Rating:

## des ofb (crypto, 2 points, 189 solves)
Decrypt the message, find the flag, and then marvel at how broken everything is.

We were given encryption code and a ciphertext. It used DES cipher in OFB mode. OFB means
that IV was encrypted using key, its result then encrypted using the key again, then again
and so on. Ciphertext is obtained through xoring those encrypted blocks with plaintext.
Longer description is available on [Wikipedia](https://en.wikipedia.org/wiki/Block_cipher_mode_of_operation#Output_Feedback_.28OFB.29).

Code was very simple and DES cipher is not easily breakable, so we looked into hex dump of
ciphertext:
```
00000000 70 2b 7b ef 93 27 53 d3 43 13 5c 5b 41 16 43 57 |p+{..'S.C.\[A.CW|
00000010 04 26 3e a1 d6 7f 1b dd 45 13 5b 47 15 42 5f 5d |.&>.....E.[G.B_]|
00000020 04 35 2e e8 85 7f 1a d3 5f 09 38 63 5d 53 43 50 |.5......_.8c]SCP|
00000030 41 36 7b aa 82 62 00 9c 7f 5c 50 58 50 44 17 51 |A6{..b...\PXPD.Q|
00000040 4a 64 2f e5 93 2b 1e d5 5f 57 12 40 5a 16 44 4d |Jd/[email protected]|
00000050 42 22 3e ff fc 5f 1b d9 11 60 5e 5d 5b 51 44 18 |B">.._...`^][QD.|
00000060 45 2a 3f ad b7 79 01 d3 46 40 12 5b 53 16 58 4d |E*?..y..F@.[S.XM|
00000070 50 36 3a ea 93 64 06 cf 11 75 5d 46 41 43 59 5d |P6:..d...u]FACY]|
00000080 08 4e 14 ff d6 7f 1c 9c 45 52 59 51 15 77 45 55 |.N......ERYQ.wEU|
00000090 57 64 3a ea 97 62 1d cf 45 13 53 14 66 53 56 18 |Wd:..b..E.S.fSV.|
000000a0 4b 22 7b f9 84 64 06 de 5d 56 41 18 3f 77 59 5c |K"{..d..]VA.?wY\|
000000b0 04 26 22 ad 99 7b 03 d3 42 5a 5c 53 15 53 59 5c |.&"..{..BZ\S.SY\|
```
This is just the beginning, but there are obvious patterns - for example every character
in 4th and 5th columns were unprintable. This should not happen if we used secure cipher,
so there must have been some problem. As DES used 8-byte blocks and ciphertext had
pattern with period of 16, that means DES used a particularly bad key, which made the keystream
periodic with period of 2, i.e. `DES(DES(IV, key), key)==IV`.

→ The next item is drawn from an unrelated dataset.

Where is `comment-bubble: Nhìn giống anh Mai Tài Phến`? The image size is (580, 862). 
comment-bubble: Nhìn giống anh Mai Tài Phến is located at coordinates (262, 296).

What that means, is that we can treat the ciphertext as xored with 16-byte key. Using simple
heuristic (most frequent character in each column was likely space), we managed to decrypt
most of the plaintext. We then fixed the rest of the key manually - full code available in
`decrypt.py`. The plaintext was Hamlet's beginning, with flag appended.